One woman, whose name I do not know, begged an officer not to shoot her, and he gave her his word that she would not be shot. He even said, 'I give you my word as an officer that you will not be shot.' After the shooting of the group to which this woman belonged this officer himself took her by the hand, threw her alive into the pit, and alive she was buried."

Thus, in some cases, the victims were purposely buried alive while in other cases the Germans did not trouble to verify whether the people to be liquidated were dead or not.

An investigation of the data on the exhumation of these bodies, when the Germans no longer had the time to destroy the traces of their crimes by burning

[Page 108]

them, shows that towards the end of 1941, and in 1942, the criminals did not particularly attempt to camouflage the execution grounds, and this despite the instructions, already known to the Tribunal, issued by fascist headquarters on the camouflaging of execution grounds and keeping secret the so-called executions. I refer to the document already presented with other documents to the Tribunal as Exhibit USSR 2A, a report of the Extraordinary State Commission on "Atrocities Committed by the German Fascist Invaders in the Region of Stalinsk". There we find a report of the Medico-forensic Expert Commission on the atrocities committed by the German fascist invaders in the alabaster quarries near the city of Artemovsk of the Stalinsk District. I shall quote only a brief excerpt from this document. I shall omit the majority of the details.

In the document book, Page 366, fifth paragraph, your Honours will find the following :

"Two kilometres to the east of the city of Artemovsk, in the tunnel of the quarry of the alabaster works, 400 metres from the entrance, there is a small bricked-up opening. When the bricks were removed a continuation of the tunnel was discovered. This was a narrow passage, rising steeply, having at the end a broad, oval cavern, 20 metres in length, 30 metres in width and 3 to 4 metres in height.

The entire cavern was filled with dead bodies, and only a small area at the entrance and a narrow strip in the centre were without corpses. These were closely pressed one against the other, with their backs turned to the entrance to the cavern.

This is typical because it shows the customary German routine of shooting in the nape of the neck.

The corpses were wedged so tightly that, at first glance, it appeared as though there was just one solid mass of intertwined bodies. The last layers had been heaped on to the ones before, which were then closely pressed to the walls of the cavern."

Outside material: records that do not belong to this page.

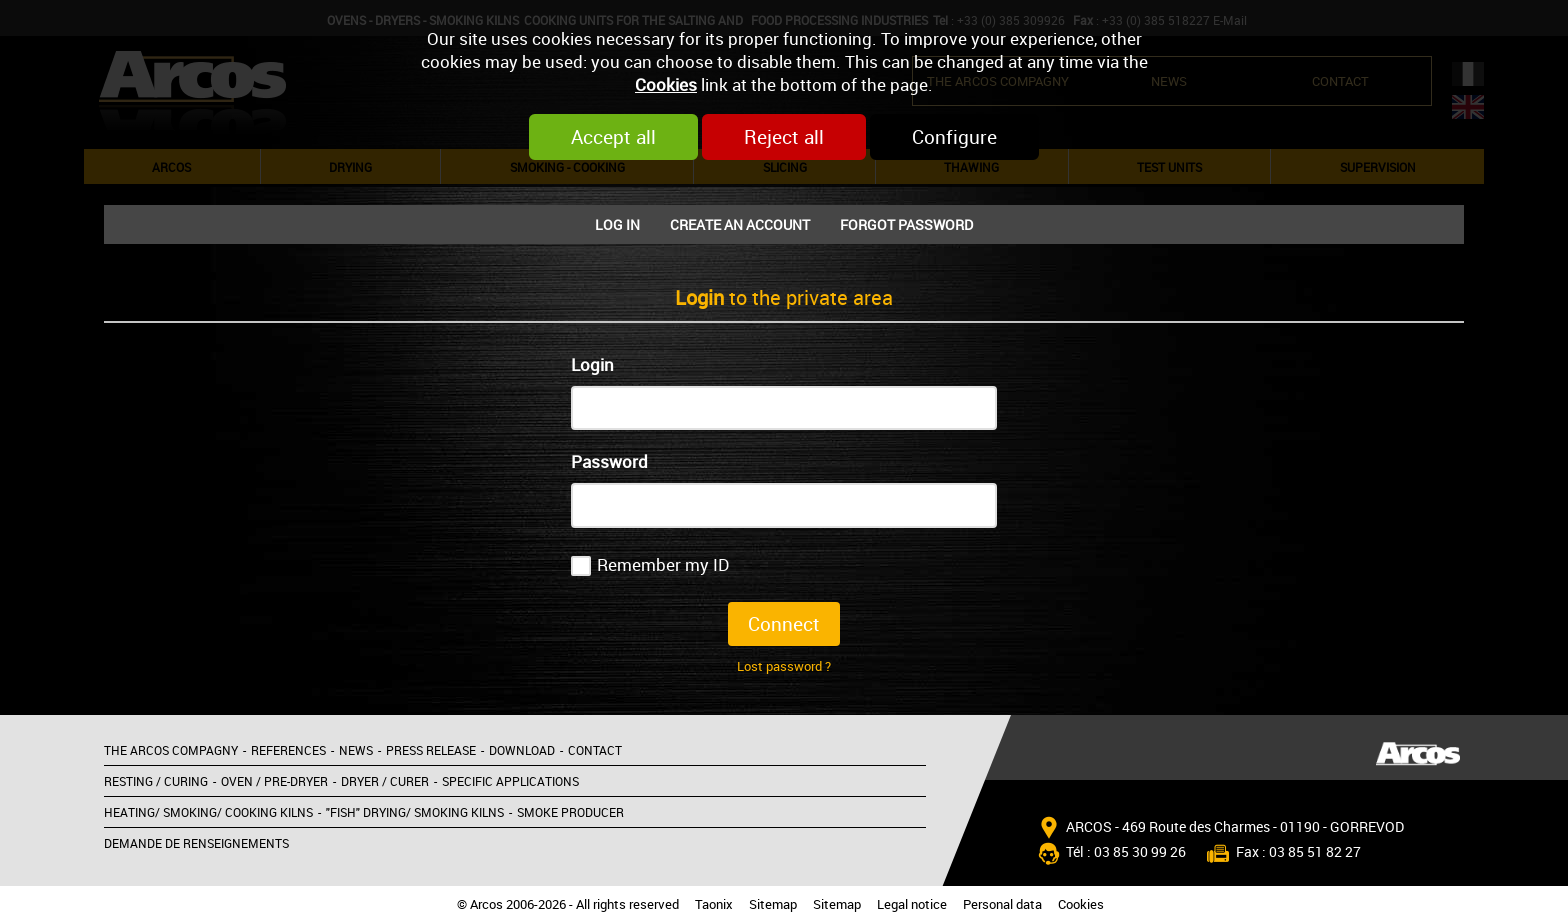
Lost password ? (784, 666)
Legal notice (912, 904)
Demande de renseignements (196, 843)
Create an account (740, 224)
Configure (954, 137)
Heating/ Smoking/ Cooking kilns (208, 812)
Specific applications (510, 781)
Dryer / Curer (385, 781)
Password (609, 461)
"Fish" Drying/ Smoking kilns (415, 812)
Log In (617, 224)
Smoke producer (570, 812)
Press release (431, 750)
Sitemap (773, 904)
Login (592, 364)
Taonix (714, 904)
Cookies (666, 84)
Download (522, 750)
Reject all (784, 137)
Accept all (613, 137)
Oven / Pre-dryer (274, 781)
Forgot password (906, 224)
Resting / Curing (156, 781)
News (356, 750)
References (288, 750)
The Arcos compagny (171, 750)
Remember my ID (663, 564)
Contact (595, 750)
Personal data (1002, 904)
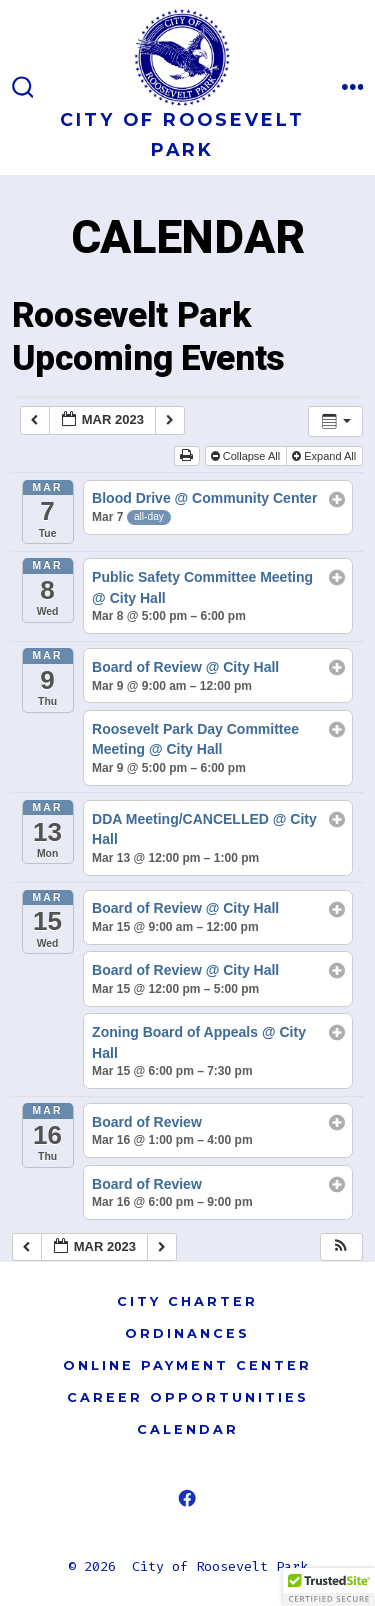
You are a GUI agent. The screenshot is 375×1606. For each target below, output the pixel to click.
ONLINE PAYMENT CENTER (187, 1365)
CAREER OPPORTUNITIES (188, 1397)
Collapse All (247, 456)
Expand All (325, 456)
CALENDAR (188, 1429)
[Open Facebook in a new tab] (187, 1498)
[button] (341, 1247)
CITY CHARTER (187, 1301)
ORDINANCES (187, 1333)
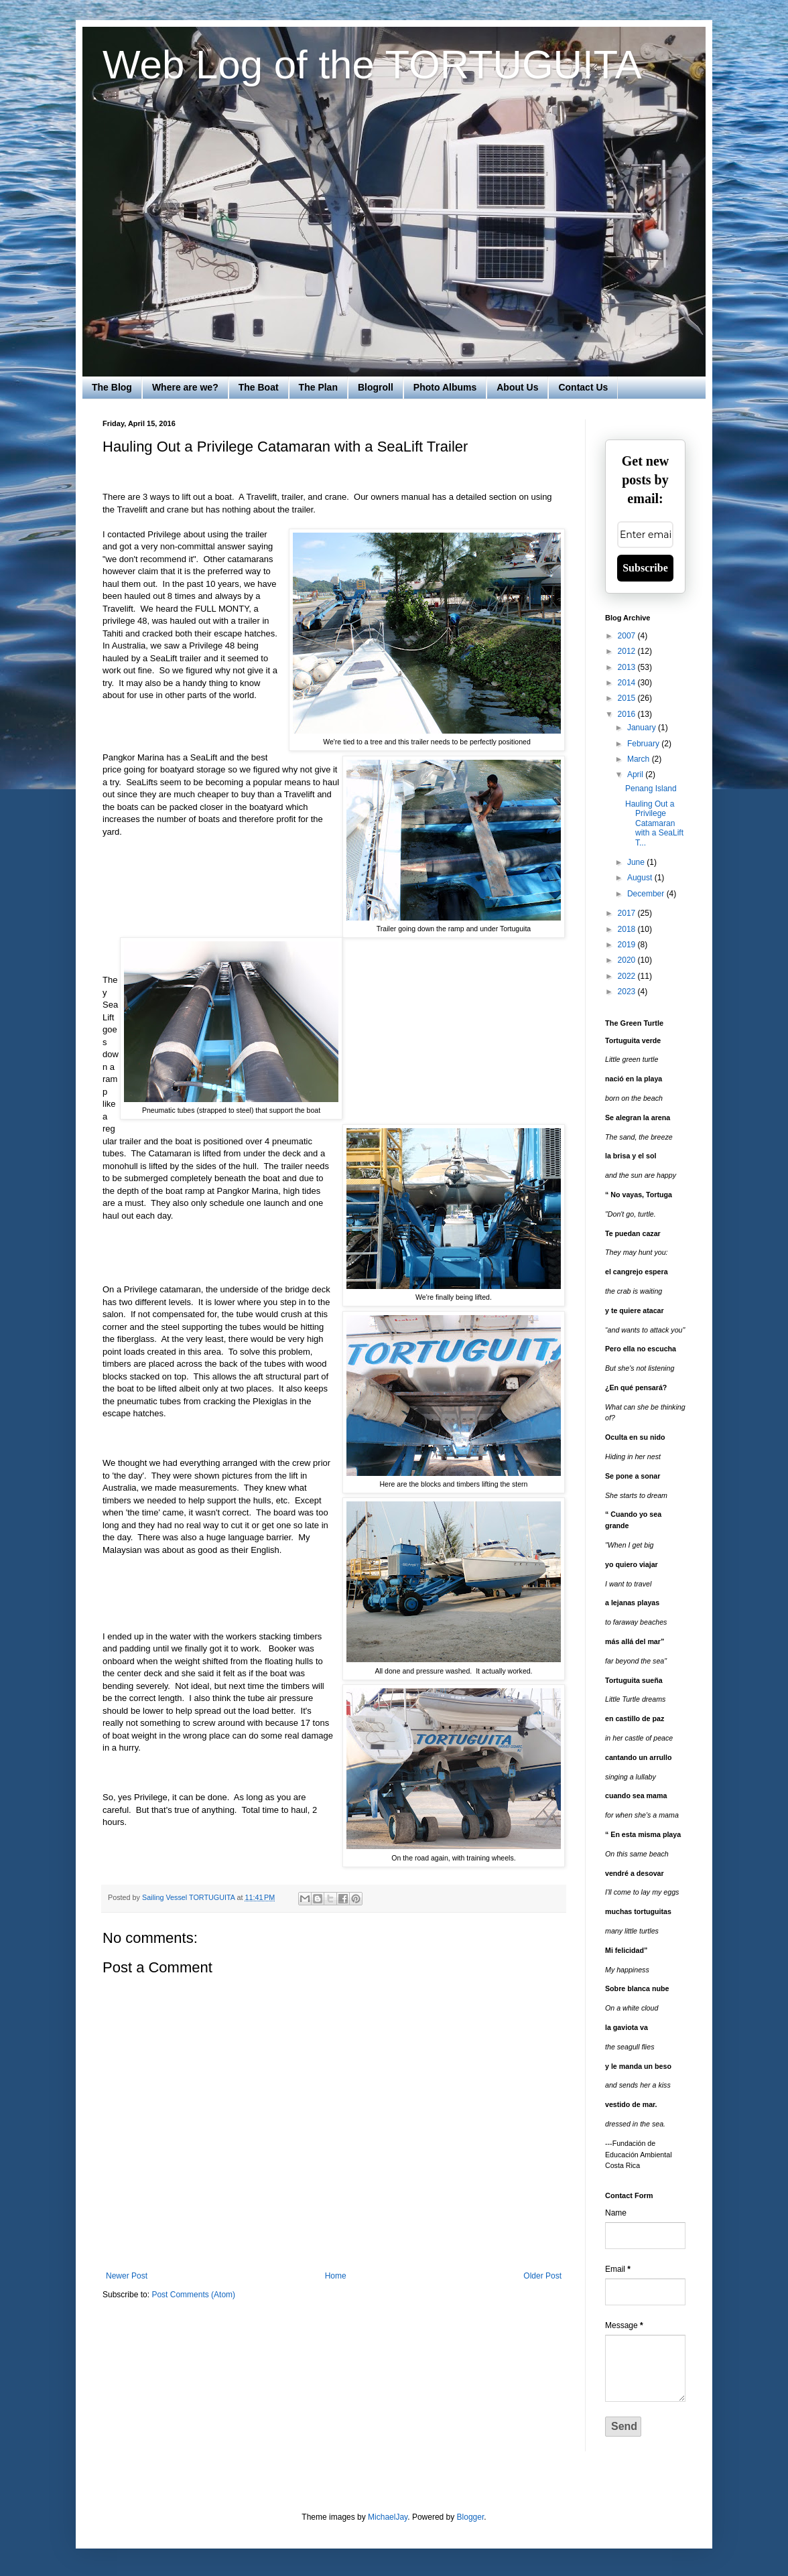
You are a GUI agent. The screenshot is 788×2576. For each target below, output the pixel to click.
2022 (628, 976)
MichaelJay (387, 2517)
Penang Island (651, 788)
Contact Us (583, 387)
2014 (628, 682)
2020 (628, 960)
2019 (628, 944)
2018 (628, 929)
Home (335, 2276)
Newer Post (126, 2276)
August (641, 877)
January (642, 727)
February (644, 743)
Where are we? (185, 387)
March (639, 759)
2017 (628, 913)
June (637, 862)
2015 (628, 698)
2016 (628, 714)
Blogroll (375, 387)
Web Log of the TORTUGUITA (372, 64)
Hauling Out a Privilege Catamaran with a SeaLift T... (654, 823)
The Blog (112, 387)
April (636, 774)
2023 (628, 991)
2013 (628, 667)
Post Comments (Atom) (193, 2294)
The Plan (318, 387)
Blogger (470, 2517)
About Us (517, 387)
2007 (628, 635)
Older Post (542, 2276)
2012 (628, 651)
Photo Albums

I omit the two following pages of the report and I merely quote the conclusion of the Medico-forensic Expert Commission. You will find this on Page 366, Volume II, paragraph 15.
"According to the testimony of the inhabitants of Artemovsk, on 9 November, 1942, several thousand people were driven into the abandoned alabaster quarries, carrying their small household possessions and food.

As soon as the cavern was full of people they were shot either when standing or kneeling down; then another batch would be driven in and shot down on the corpses of the first batch; the corpses of the victims were piled one on top of another. Some people tried to flee from the impending murder, trampled each other down and died in agony."

I further omit three pages of my presentation, and continue on Page 209. During the period of the mass executions the German fascist criminals elaborated a definite technique for the perpetration of their crimes. I would like to mention some of the most typical methods employed, because the Tribunal will realise, on hearing individual instances, how this criminal technique of atrocities was perfected by the Germans and how increasingly cynical was the premeditation of these monstrous crimes. In confirmation of my statement I should like to present some documents to the Tribunal.

THE PRESIDENT: We shall have to break off now. It is four o'clock.

The Tribunal would be glad to know how much longer your presentation will be.

COLONEL SMIRNOV: I shall finish my presentation of evidence to-morrow.

(The Tribunal adjourned until 19th February, 1946, at 10.00 hours.)